Christina: I absolutely love it.

Joe: Come on, that’s it now. Let’s go and make dinner or something. Amazing! If you had to give one piece of advice to the listeners of the Essential B2B podcast right now, what is that one top tip you’d like people to take away?

Christina: Give yourself grace. It’s been a really long three, three and a half years for many of us. We are still punishing ourselves for things that we didn’t control or couldn’t control. I think that’s also a reason why so many of us are burned out and exhausted and tired and also have imposter syndrome on top of that. We’re burning ourselves out, but then when we look at what we’ve accomplished, we’re like, nope, still not good enough. You just have to give yourself grace. Got to give yourself grace.
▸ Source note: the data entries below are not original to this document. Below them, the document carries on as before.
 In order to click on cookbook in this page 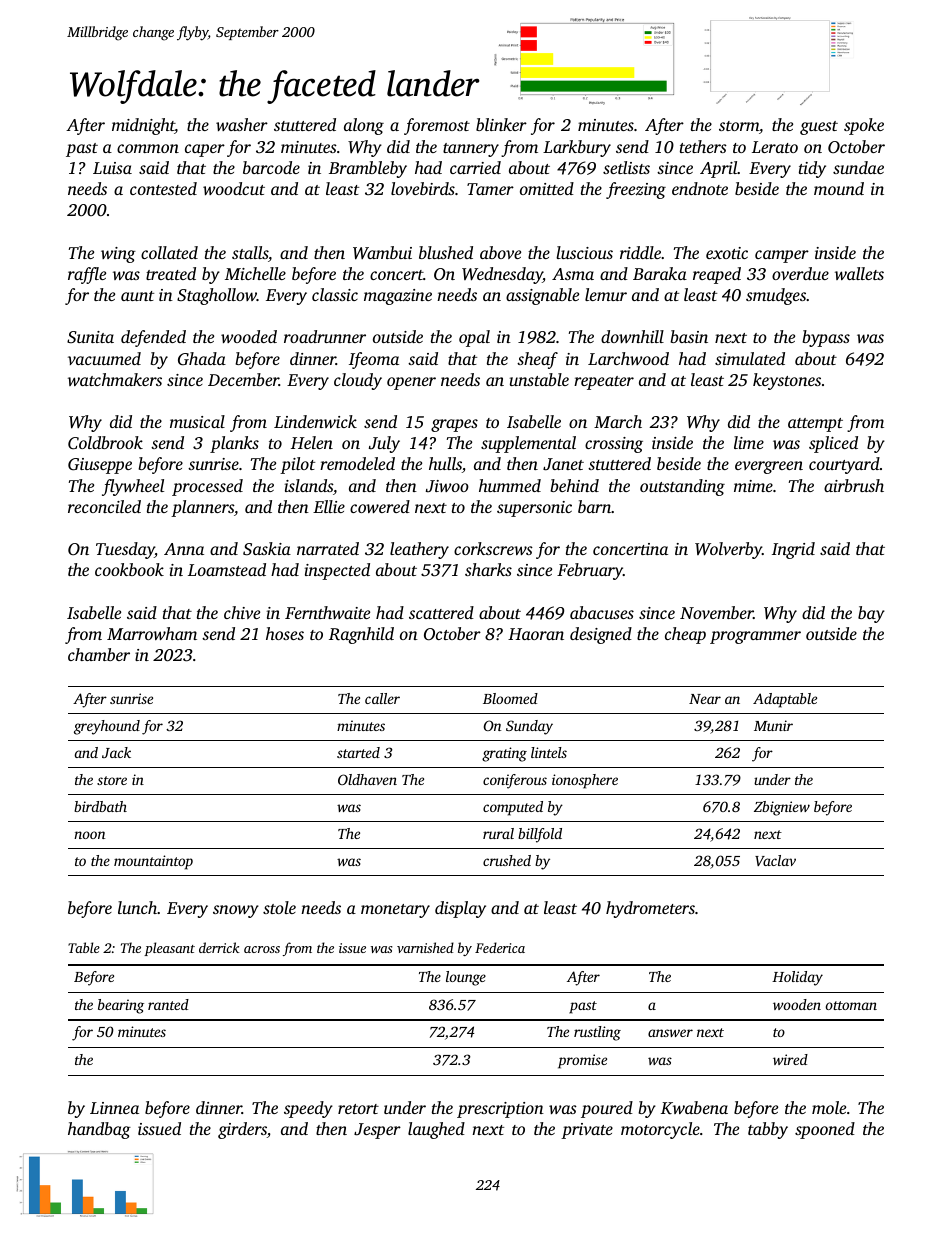, I will do `click(129, 569)`.
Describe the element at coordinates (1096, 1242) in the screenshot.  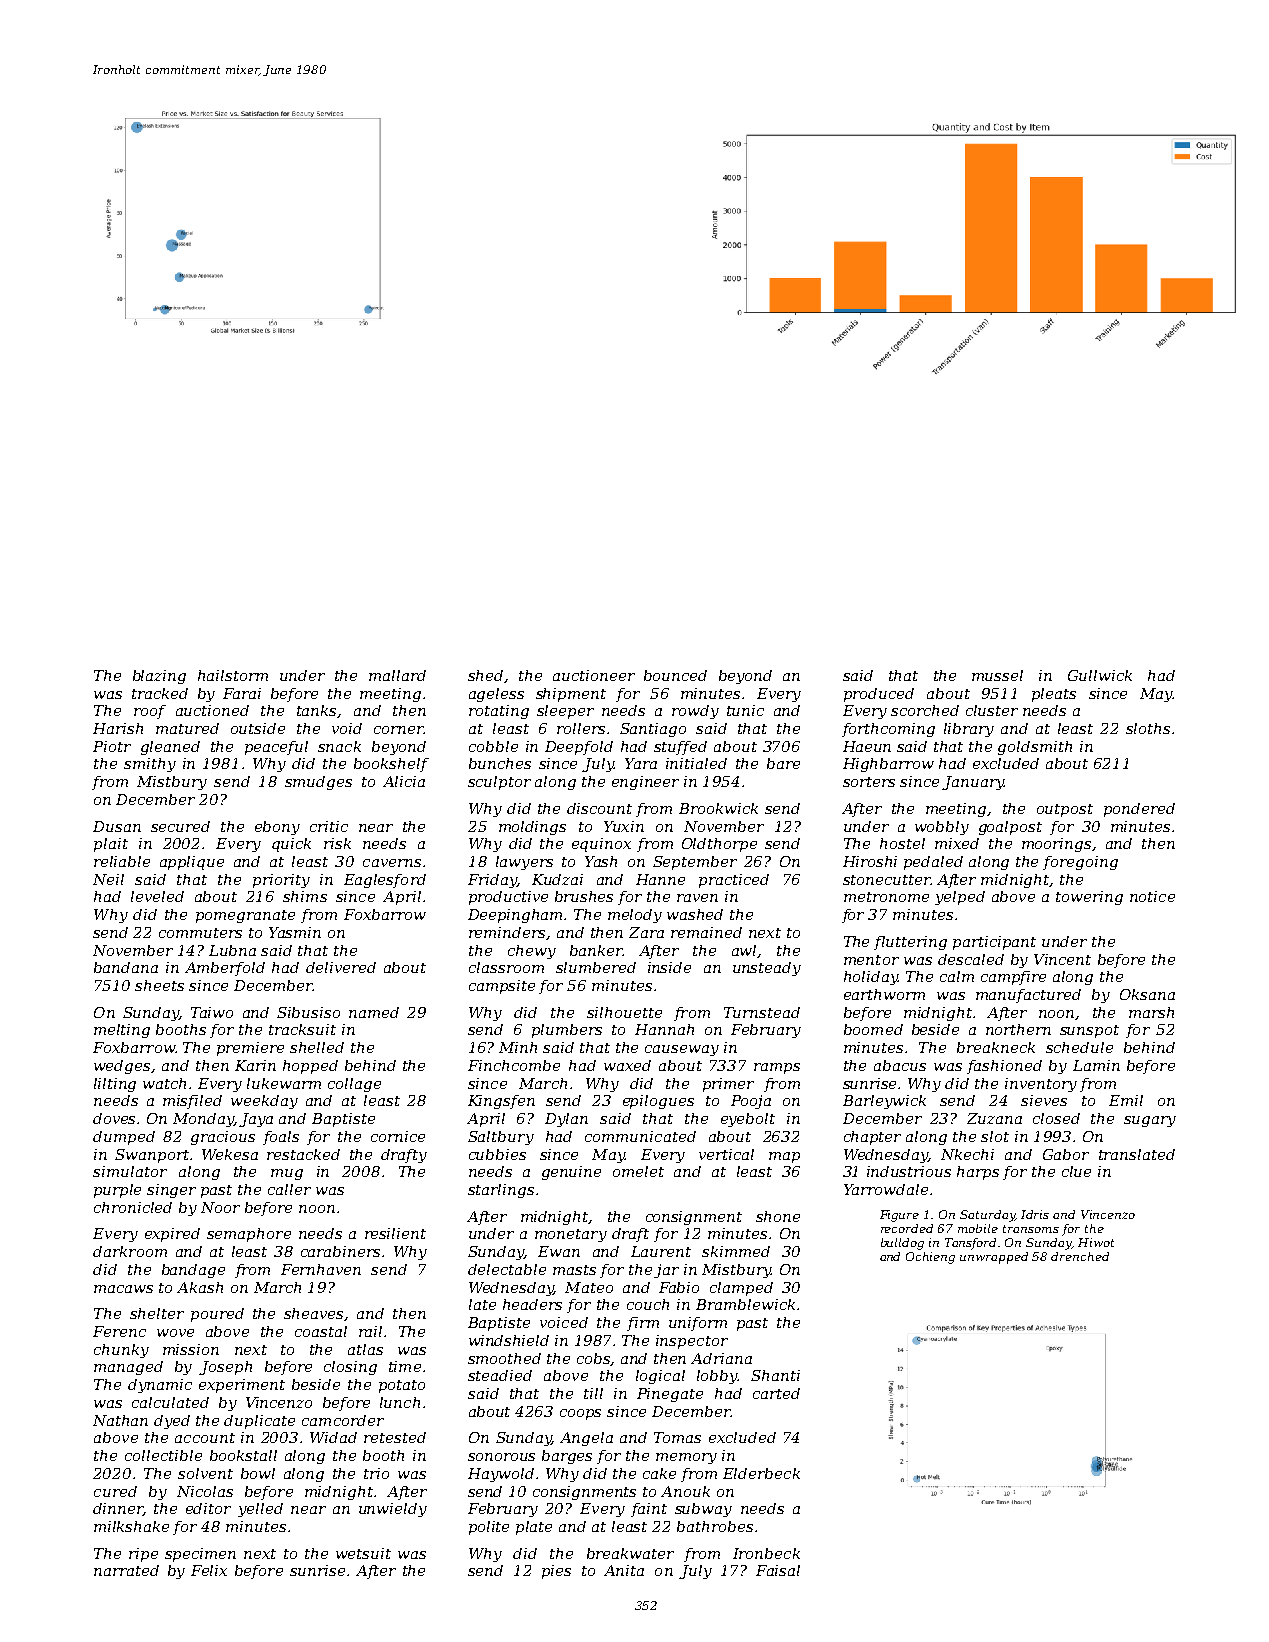
I see `Hiwot` at that location.
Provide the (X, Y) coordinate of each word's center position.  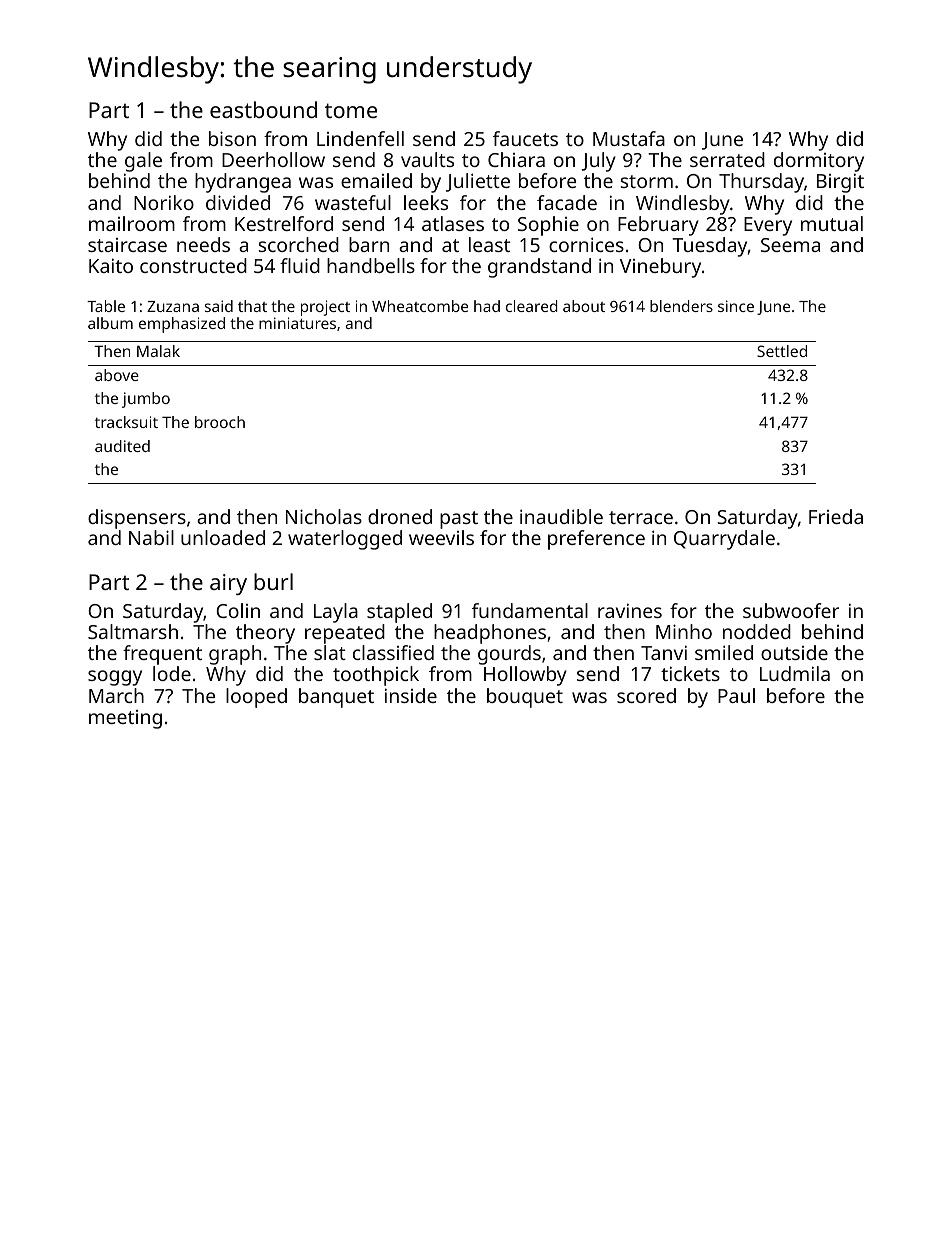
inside (411, 695)
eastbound (263, 109)
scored (646, 695)
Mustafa (629, 138)
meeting (125, 719)
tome (351, 110)
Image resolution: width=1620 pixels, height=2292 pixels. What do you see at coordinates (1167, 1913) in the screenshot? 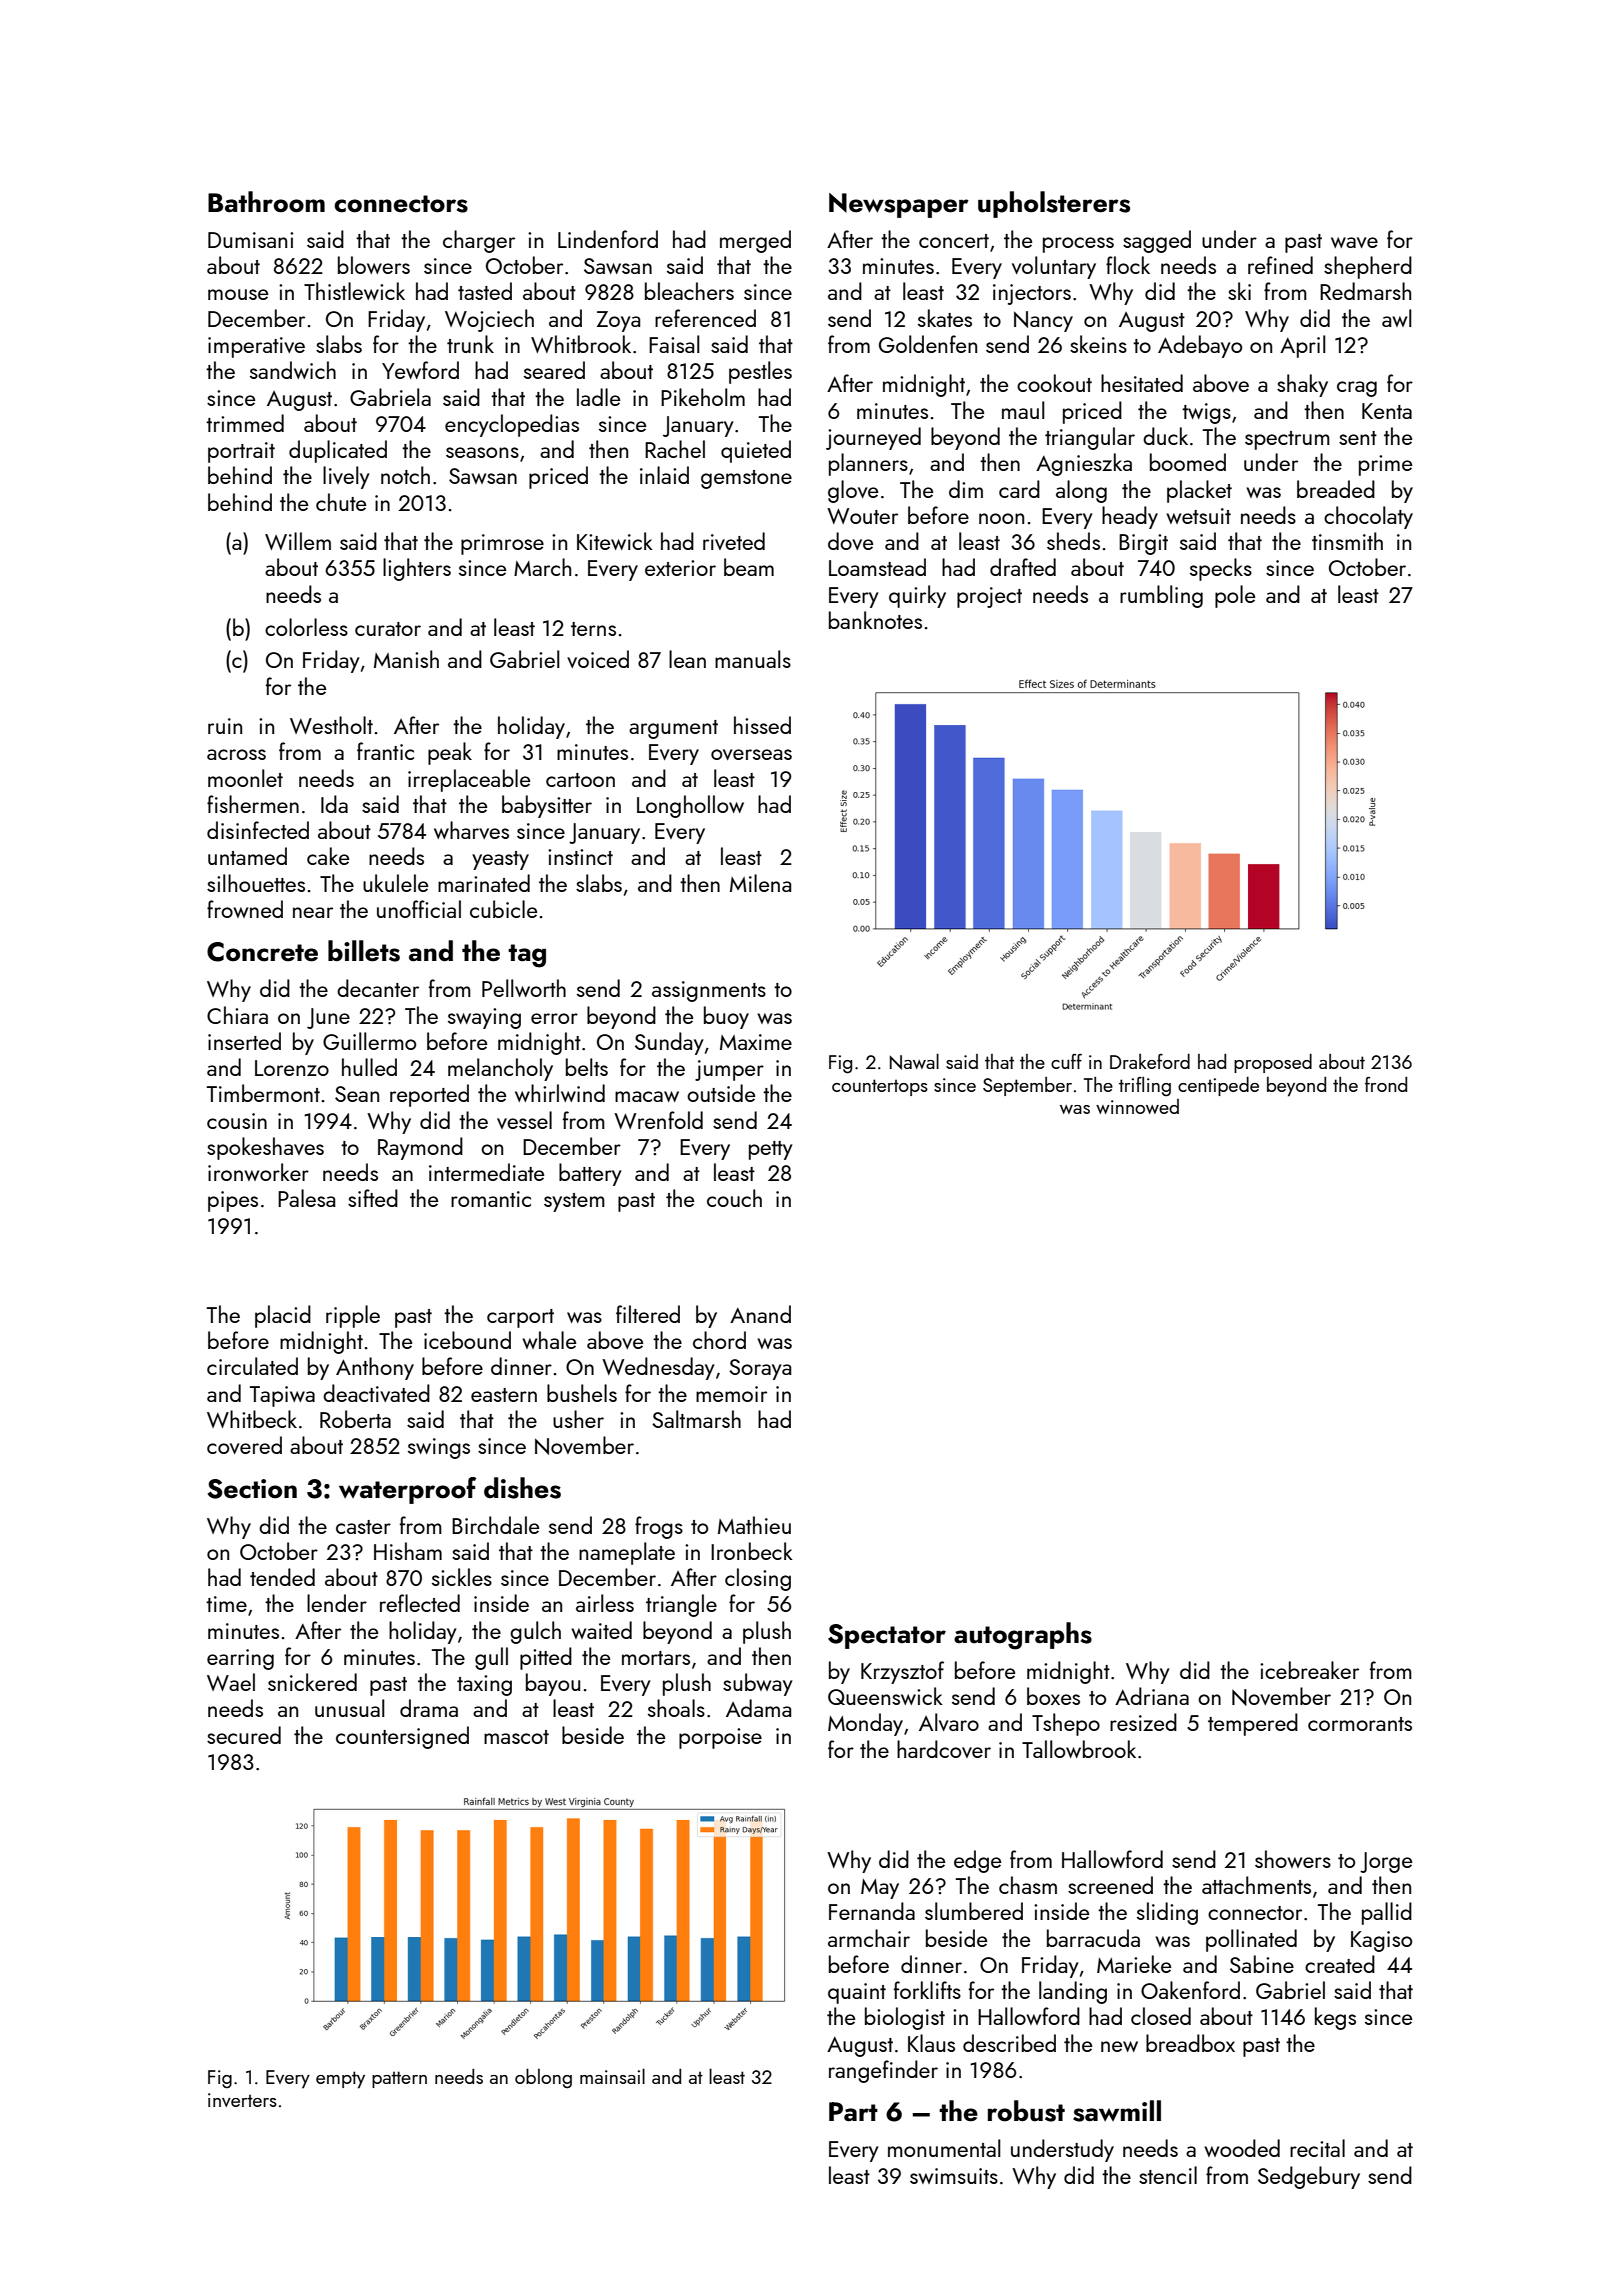
I see `sliding` at bounding box center [1167, 1913].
Joe: It’s a lovely sentiment. Just to touch on the imposter syndrome. Bizarrely, it’s come up a lot on the Essential B2B.

Christina: Not surprised!

Joe: I heard something that really put it in perspective for me, in terms of imposter syndrome. I was listening to a podcast, and it was funny enough it was with a musician and he said he plays in orchestras. He gets imposter syndrome all the time but then he said if you’re an imposter why do you keep getting asked back? Why are you still employed? Why are you still in that position if you don’t really know what you’re doing? That is completely recontextualized how I think about things like that. Because I think imposter syndrome, we’ve all experienced it to some sort of extent but that is exactly how I’m going to internalise it from now on.

Christina: Oh, 100%. I think it’s also a symptom of caring so much because you get to a point where if you are passionate enough about the work that you do that you want to protect it from frauds, even if you yourself are a fraud. I also think there’s this understanding of, especially in professionals, as professionals, we’ve gotten to a point where our entire life is essentially like different sprints.

For me, I find that imposter syndrome always hits me hardest after a win. I feel like on cloud nine for a good 10-15 minutes and then that voice in my back in the back of my head is like, it’s not good enough. But I think it comes down to, we’ve gotten to the point where it’s like finish the sprint, launch the campaign, celebrate for 5 to 15 minutes, next sprint.

So I think it’s a mixture of those two things. We care so much, we want to protect it, but we also are in this rote process of next sprint, what’s next?

Joe: Absolutely.

Christina: So we take that little cupcake, we’ve got that little cupcake and we’re like, and we’re done and the win doesn’t exist anymore. Sadly, but it’s a shame.

Joe: Yeah, it’s a shame. Christina Garnett, thank you so much for joining me for the Essential B2B Podcast today.

Christina: Thank you so much for having me. It was great.